If the purpose of Tender Buttons was to mystify perception, Florian seems interested here in something different: she takes less liberties with the objects she writes about than Stein did, and her language is almost mechanical, nearly atomistic. In place of the self-regarding fluidity of Stein's sentences, Florian's writing is regulated by grammatical and syntactical functions: if you see a conjunction, stop and start a new sentence ("Birdcage of the Muses. Or. Boundlessness of Universe," from "Museum" (36)). If you see a preposition, stop and start a new sentence ("You have the advantage. For. Wherever there is likely to be Friction, you are playing the game with me," from "Roulette" (46)). Florian's poems thereby stress the instrumental quality of syntax to do certain work for us, but they also press against these syntactic limits to show the (relative) failure of our received language to accurately render the things of the world.
It's Florian's hunger for fidelity to the world as it is that is most odd, wonderful, and ultimately challenging. If Florian finds and exploits faults in our language, they are fissures set to sunder sense, not sound. There are poems that tackle this problem of the insufficiency of language more or less directly (for example, "Noun"), but it's even present in the segmented syntax of poems that seem to have other agendas. Note the way the breaks disrupt the attempt of the title poem to fully capture the reality of telescopes: "If the instrument can render seeable to unseeable. Obvious the imperceptible. You out the balloon to your right eye and number the moons of Jupiter" (54). The gaps between Florian's fragments bear witness to those gaps between what we know of the world and what we can manage to say about it, as each break-point opens up another cascading linguistic possibility, and our inability to choose one signifies a solipsist's paradox. The work of the sentence diagrammer is romantic, after all, driven via a desire to hold language in suspense, to dangle it like a mobile that would make Alexander Calder proud. It's incredibly appealing and daring at the same time for Florian to write poems so committed to the world of things which also wrestle with the challenge of communication.

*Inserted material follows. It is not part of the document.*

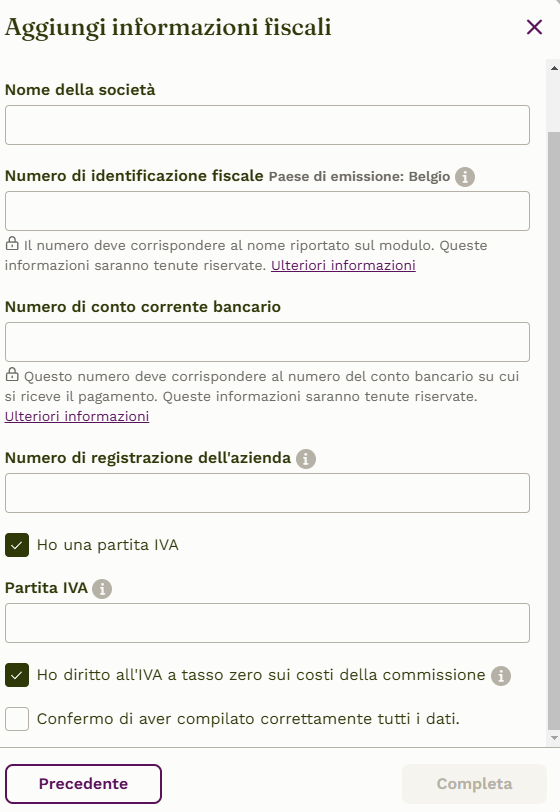Click the lock icon under bank account field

There's a lot to like in this book, whether it's Florian's strikingly crisp observations or the way she repurposes what feels like unusually self-conscious boilerplate language to devastating effect (consider this passage, from "Orhcestra": "A semi-circular section in front of a proscenium. Elegant and commodious. And. Reserved for the seats of senators. As. The Noblest Seats of Heaven" (38) for the way it sounds like an actual definition of the word from some less creative source, but achieves the status of elevated, crafted language, especially in the last phrase and its attention-drawing capital letters). If I read three or four of these poems in a magazine, I would love them and might think they were the best things in the journal. En masse, though, they are somehow less charming than they might be individually. It's not just that Florian's love for the things of the world is a little catholic, though there's that. It's more that the act of collecting them together should present opportunities for something larger to emerge, but at least in my reading of this book, that doesn't happen.

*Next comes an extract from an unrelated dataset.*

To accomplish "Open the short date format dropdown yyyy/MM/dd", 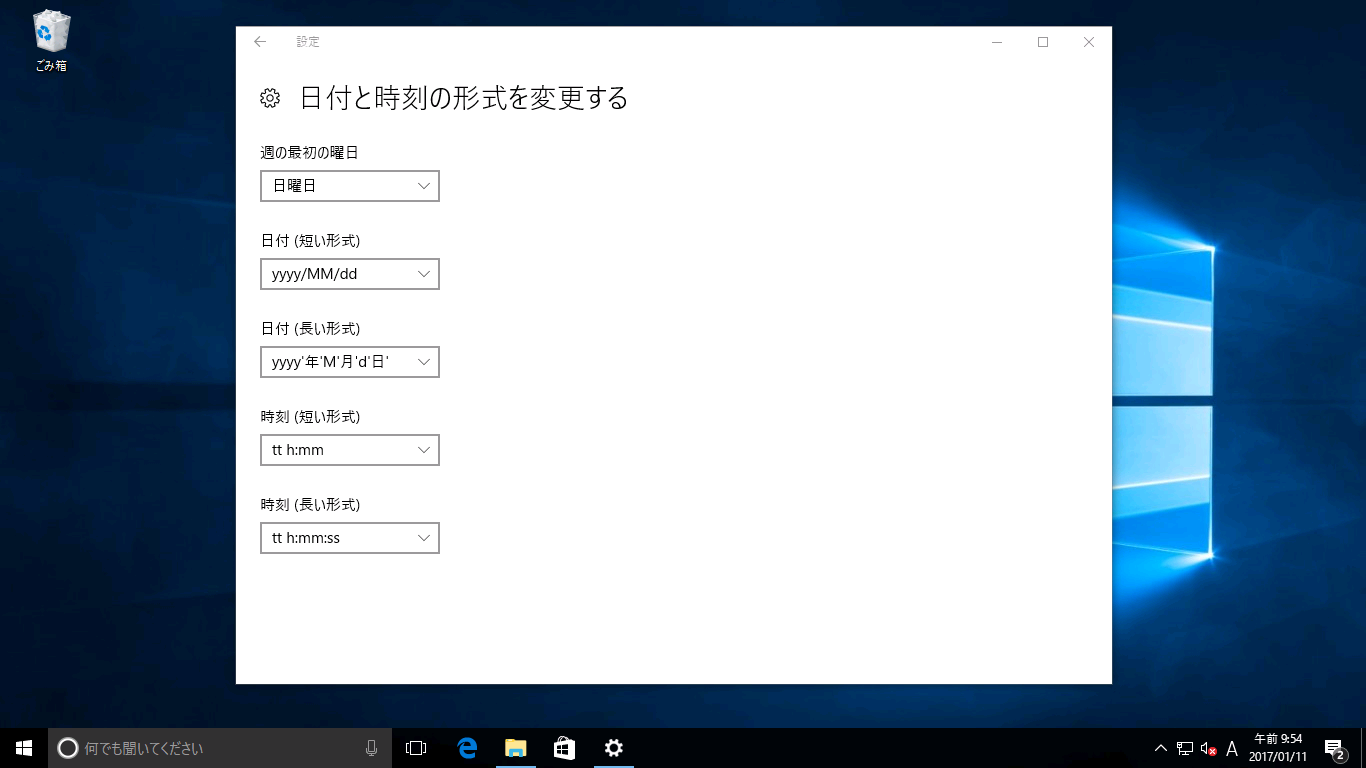I will point(349,273).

There are a lot of these poems collected together, but I read them without an increasing sense of what makes them fit together as a manuscript. It's true, they share a common approach to the world, share a method. Their language is distinctive, sharp and fresh enough to quicken and reawaken this reader's relationship to the world. But without a larger project to justify their composition, the poems risk making language a mechanical function or algorithm; at times I found myself reading the poems for the pattern, not for shape they revealed. For me, that's a bit of a disappointment, given the crisp specificity of engagement with the world I glimpsed in the best of these poems.